:: Assigned task ::
Repeat the records in full, exactly.
[Input Boundary: Start]
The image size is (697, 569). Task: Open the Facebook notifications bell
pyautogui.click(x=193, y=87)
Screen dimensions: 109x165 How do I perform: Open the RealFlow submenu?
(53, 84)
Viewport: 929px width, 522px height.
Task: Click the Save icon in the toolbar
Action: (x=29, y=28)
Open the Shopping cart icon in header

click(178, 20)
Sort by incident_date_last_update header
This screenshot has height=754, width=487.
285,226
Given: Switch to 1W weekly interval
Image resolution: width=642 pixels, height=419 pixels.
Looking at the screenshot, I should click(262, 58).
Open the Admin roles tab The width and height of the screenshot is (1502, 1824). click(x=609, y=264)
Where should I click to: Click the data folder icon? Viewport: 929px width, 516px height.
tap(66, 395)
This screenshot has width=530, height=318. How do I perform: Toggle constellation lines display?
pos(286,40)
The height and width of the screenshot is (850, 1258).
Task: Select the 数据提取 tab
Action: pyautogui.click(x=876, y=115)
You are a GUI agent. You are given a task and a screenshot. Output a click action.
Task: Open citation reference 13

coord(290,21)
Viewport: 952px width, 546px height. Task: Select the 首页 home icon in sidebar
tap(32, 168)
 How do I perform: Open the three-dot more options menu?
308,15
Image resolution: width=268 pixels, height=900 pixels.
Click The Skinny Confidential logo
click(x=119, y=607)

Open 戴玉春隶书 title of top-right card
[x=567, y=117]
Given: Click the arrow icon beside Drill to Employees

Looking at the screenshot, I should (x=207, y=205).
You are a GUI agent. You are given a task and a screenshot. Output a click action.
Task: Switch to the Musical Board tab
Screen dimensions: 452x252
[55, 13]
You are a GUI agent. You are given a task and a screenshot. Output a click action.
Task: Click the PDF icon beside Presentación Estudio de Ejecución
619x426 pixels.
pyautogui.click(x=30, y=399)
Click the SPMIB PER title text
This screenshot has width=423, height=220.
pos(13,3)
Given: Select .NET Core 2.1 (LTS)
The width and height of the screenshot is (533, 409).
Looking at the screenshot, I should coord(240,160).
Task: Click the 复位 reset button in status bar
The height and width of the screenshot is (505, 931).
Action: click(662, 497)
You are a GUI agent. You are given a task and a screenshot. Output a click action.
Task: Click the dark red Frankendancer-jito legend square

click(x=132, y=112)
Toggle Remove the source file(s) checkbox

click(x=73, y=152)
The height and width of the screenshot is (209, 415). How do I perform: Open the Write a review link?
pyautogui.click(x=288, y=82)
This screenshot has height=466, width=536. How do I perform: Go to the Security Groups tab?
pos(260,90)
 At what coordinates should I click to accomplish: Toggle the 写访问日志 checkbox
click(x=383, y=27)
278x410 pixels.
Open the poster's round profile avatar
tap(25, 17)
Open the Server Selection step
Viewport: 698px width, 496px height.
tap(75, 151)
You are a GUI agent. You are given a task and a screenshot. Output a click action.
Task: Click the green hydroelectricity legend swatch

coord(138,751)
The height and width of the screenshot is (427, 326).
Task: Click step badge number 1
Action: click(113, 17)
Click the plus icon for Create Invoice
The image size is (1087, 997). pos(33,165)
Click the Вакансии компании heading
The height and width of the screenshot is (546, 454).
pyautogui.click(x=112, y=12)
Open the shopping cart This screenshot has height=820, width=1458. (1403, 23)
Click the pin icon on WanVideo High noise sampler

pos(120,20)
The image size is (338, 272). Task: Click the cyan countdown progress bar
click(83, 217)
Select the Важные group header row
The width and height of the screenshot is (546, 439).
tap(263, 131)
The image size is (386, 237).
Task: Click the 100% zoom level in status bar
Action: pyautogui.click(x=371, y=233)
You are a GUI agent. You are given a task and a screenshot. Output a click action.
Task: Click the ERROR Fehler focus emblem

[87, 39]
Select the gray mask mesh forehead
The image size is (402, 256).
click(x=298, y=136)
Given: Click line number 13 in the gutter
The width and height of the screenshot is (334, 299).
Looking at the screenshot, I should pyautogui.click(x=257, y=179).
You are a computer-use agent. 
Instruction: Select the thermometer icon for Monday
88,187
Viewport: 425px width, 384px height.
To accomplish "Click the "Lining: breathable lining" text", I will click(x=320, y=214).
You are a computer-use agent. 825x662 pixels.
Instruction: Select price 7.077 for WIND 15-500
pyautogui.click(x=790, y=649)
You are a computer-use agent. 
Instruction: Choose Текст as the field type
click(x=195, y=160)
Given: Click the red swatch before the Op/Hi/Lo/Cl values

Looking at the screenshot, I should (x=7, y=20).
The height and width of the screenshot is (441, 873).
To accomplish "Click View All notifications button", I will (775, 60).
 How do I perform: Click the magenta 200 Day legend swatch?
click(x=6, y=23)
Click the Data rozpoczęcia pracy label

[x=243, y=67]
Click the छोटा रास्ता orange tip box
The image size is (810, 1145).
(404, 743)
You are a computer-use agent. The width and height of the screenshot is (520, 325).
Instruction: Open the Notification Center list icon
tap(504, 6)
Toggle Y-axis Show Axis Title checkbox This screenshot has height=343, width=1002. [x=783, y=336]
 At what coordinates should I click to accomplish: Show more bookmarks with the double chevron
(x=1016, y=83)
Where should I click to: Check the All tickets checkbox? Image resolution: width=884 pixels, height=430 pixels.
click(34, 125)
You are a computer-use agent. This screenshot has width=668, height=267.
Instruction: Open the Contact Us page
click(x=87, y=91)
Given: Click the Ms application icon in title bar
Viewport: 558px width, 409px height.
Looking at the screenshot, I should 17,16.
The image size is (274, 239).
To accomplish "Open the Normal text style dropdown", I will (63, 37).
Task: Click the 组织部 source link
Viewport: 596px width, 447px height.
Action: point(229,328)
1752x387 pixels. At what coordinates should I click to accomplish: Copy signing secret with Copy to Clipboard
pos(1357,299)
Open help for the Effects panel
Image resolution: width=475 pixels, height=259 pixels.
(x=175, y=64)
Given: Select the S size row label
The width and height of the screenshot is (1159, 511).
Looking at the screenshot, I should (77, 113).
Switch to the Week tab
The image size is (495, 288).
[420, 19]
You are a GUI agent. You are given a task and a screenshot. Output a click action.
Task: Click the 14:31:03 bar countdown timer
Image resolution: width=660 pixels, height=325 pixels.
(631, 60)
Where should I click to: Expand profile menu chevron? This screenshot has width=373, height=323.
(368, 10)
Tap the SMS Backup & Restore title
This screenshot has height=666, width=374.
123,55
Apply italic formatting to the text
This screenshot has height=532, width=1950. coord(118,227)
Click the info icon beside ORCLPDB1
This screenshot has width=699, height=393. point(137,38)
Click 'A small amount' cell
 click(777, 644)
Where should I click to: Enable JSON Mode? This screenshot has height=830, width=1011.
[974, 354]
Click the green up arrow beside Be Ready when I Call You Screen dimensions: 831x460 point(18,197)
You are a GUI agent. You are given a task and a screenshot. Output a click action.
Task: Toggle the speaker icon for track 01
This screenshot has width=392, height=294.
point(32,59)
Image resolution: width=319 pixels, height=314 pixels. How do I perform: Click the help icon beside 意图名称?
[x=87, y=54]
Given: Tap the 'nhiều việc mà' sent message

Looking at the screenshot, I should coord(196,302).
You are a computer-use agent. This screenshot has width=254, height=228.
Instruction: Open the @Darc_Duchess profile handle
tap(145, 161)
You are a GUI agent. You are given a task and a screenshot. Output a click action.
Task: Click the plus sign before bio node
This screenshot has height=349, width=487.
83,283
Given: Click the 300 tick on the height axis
[Input Boundary: End]
:: Exercise solution ::
The image size is (697, 569). Task: Open the Facebook notifications bell
pyautogui.click(x=193, y=87)
Screen dimensions: 109x165 How do I perform: Open the RealFlow submenu?
(53, 84)
Viewport: 929px width, 522px height.
Task: Click the Save icon in the toolbar
Action: (x=29, y=28)
Open the Shopping cart icon in header

click(178, 20)
Sort by incident_date_last_update header
This screenshot has height=754, width=487.
285,226
Given: Switch to 1W weekly interval
Image resolution: width=642 pixels, height=419 pixels.
Looking at the screenshot, I should click(262, 58).
Open the Admin roles tab The width and height of the screenshot is (1502, 1824). click(x=609, y=264)
Where should I click to: Click the data folder icon? Viewport: 929px width, 516px height.
tap(66, 395)
This screenshot has width=530, height=318. How do I perform: Toggle constellation lines display?
pos(286,40)
The height and width of the screenshot is (850, 1258).
Task: Select the 数据提取 tab
Action: pyautogui.click(x=876, y=115)
You are a GUI agent. You are given a task and a screenshot. Output a click action.
Task: Open citation reference 13

coord(290,21)
Viewport: 952px width, 546px height. Task: Select the 首页 home icon in sidebar
tap(32, 168)
 How do I perform: Open the three-dot more options menu?
308,15
Image resolution: width=268 pixels, height=900 pixels.
Click The Skinny Confidential logo
click(x=119, y=607)

Open 戴玉春隶书 title of top-right card
[x=567, y=117]
Given: Click the arrow icon beside Drill to Employees

Looking at the screenshot, I should (x=207, y=205).
You are a GUI agent. You are given a task and a screenshot. Output a click action.
Task: Switch to the Musical Board tab
Screen dimensions: 452x252
[55, 13]
You are a GUI agent. You are given a task and a screenshot. Output a click action.
Task: Click the PDF icon beside Presentación Estudio de Ejecución
619x426 pixels.
pyautogui.click(x=30, y=399)
Click the SPMIB PER title text
This screenshot has width=423, height=220.
pos(13,3)
Given: Select .NET Core 2.1 (LTS)
The width and height of the screenshot is (533, 409).
Looking at the screenshot, I should coord(240,160).
Task: Click the 复位 reset button in status bar
The height and width of the screenshot is (505, 931).
Action: click(662, 497)
You are a GUI agent. You are given a task and a screenshot. Output a click action.
Task: Click the dark red Frankendancer-jito legend square

click(x=132, y=112)
Toggle Remove the source file(s) checkbox

click(x=73, y=152)
The height and width of the screenshot is (209, 415). How do I perform: Open the Write a review link?
pyautogui.click(x=288, y=82)
This screenshot has height=466, width=536. How do I perform: Go to the Security Groups tab?
pos(260,90)
 At what coordinates should I click to accomplish: Toggle the 写访问日志 checkbox
click(x=383, y=27)
278x410 pixels.
Open the poster's round profile avatar
tap(25, 17)
Open the Server Selection step
Viewport: 698px width, 496px height.
tap(75, 151)
You are a GUI agent. You are given a task and a screenshot. Output a click action.
Task: Click the green hydroelectricity legend swatch

coord(138,751)
The height and width of the screenshot is (427, 326).
Task: Click step badge number 1
Action: click(113, 17)
Click the plus icon for Create Invoice
The image size is (1087, 997). pos(33,165)
Click the Вакансии компании heading
The height and width of the screenshot is (546, 454).
pyautogui.click(x=112, y=12)
Open the shopping cart This screenshot has height=820, width=1458. (1403, 23)
Click the pin icon on WanVideo High noise sampler

pos(120,20)
The image size is (338, 272). Task: Click the cyan countdown progress bar
click(83, 217)
Select the Важные group header row
The width and height of the screenshot is (546, 439).
tap(263, 131)
The image size is (386, 237).
Task: Click the 100% zoom level in status bar
Action: pyautogui.click(x=371, y=233)
You are a GUI agent. You are given a task and a screenshot. Output a click action.
Task: Click the ERROR Fehler focus emblem

[87, 39]
Select the gray mask mesh forehead
The image size is (402, 256).
click(x=298, y=136)
Given: Click line number 13 in the gutter
The width and height of the screenshot is (334, 299).
Looking at the screenshot, I should pyautogui.click(x=257, y=179).
You are a computer-use agent. 
Instruction: Select the thermometer icon for Monday
88,187
Viewport: 425px width, 384px height.
To accomplish "Click the "Lining: breathable lining" text", I will click(x=320, y=214).
You are a computer-use agent. 825x662 pixels.
Instruction: Select price 7.077 for WIND 15-500
pyautogui.click(x=790, y=649)
You are a computer-use agent. 
Instruction: Choose Текст as the field type
click(x=195, y=160)
Given: Click the red swatch before the Op/Hi/Lo/Cl values

Looking at the screenshot, I should (x=7, y=20).
The height and width of the screenshot is (441, 873).
To accomplish "Click View All notifications button", I will (775, 60).
 How do I perform: Click the magenta 200 Day legend swatch?
click(x=6, y=23)
Click the Data rozpoczęcia pracy label

[x=243, y=67]
Click the छोटा रास्ता orange tip box
The image size is (810, 1145).
(404, 743)
You are a computer-use agent. The width and height of the screenshot is (520, 325).
Instruction: Open the Notification Center list icon
tap(504, 6)
Toggle Y-axis Show Axis Title checkbox This screenshot has height=343, width=1002. [x=783, y=336]
 At what coordinates should I click to accomplish: Show more bookmarks with the double chevron
(x=1016, y=83)
Where should I click to: Check the All tickets checkbox? Image resolution: width=884 pixels, height=430 pixels.
click(34, 125)
You are a computer-use agent. This screenshot has width=668, height=267.
Instruction: Open the Contact Us page
click(x=87, y=91)
Given: Click the Ms application icon in title bar
Viewport: 558px width, 409px height.
Looking at the screenshot, I should 17,16.
The image size is (274, 239).
To accomplish "Open the Normal text style dropdown", I will (63, 37).
Task: Click the 组织部 source link
Viewport: 596px width, 447px height.
Action: point(229,328)
1752x387 pixels. At what coordinates should I click to accomplish: Copy signing secret with Copy to Clipboard
pos(1357,299)
Open help for the Effects panel
Image resolution: width=475 pixels, height=259 pixels.
(x=175, y=64)
Given: Select the S size row label
The width and height of the screenshot is (1159, 511).
Looking at the screenshot, I should (77, 113).
Switch to the Week tab
The image size is (495, 288).
[420, 19]
You are a GUI agent. You are given a task and a screenshot. Output a click action.
Task: Click the 14:31:03 bar countdown timer
Image resolution: width=660 pixels, height=325 pixels.
(631, 60)
Where should I click to: Expand profile menu chevron? This screenshot has width=373, height=323.
(368, 10)
Tap the SMS Backup & Restore title
This screenshot has height=666, width=374.
123,55
Apply italic formatting to the text
This screenshot has height=532, width=1950. coord(118,227)
Click the info icon beside ORCLPDB1
This screenshot has width=699, height=393. point(137,38)
Click 'A small amount' cell
 click(777, 644)
Where should I click to: Enable JSON Mode? This screenshot has height=830, width=1011.
[974, 354]
Click the green up arrow beside Be Ready when I Call You Screen dimensions: 831x460 point(18,197)
You are a GUI agent. You are given a task and a screenshot. Output a click action.
Task: Toggle the speaker icon for track 01
This screenshot has width=392, height=294.
point(32,59)
Image resolution: width=319 pixels, height=314 pixels. How do I perform: Click the help icon beside 意图名称?
[x=87, y=54]
Given: Tap the 'nhiều việc mà' sent message

Looking at the screenshot, I should coord(196,302).
You are a computer-use agent. This screenshot has width=254, height=228.
Instruction: Open the @Darc_Duchess profile handle
tap(145, 161)
You are a GUI agent. You are given a task and a screenshot. Output a click action.
Task: Click the plus sign before bio node
This screenshot has height=349, width=487.
83,283
Given: Click the 300 tick on the height axis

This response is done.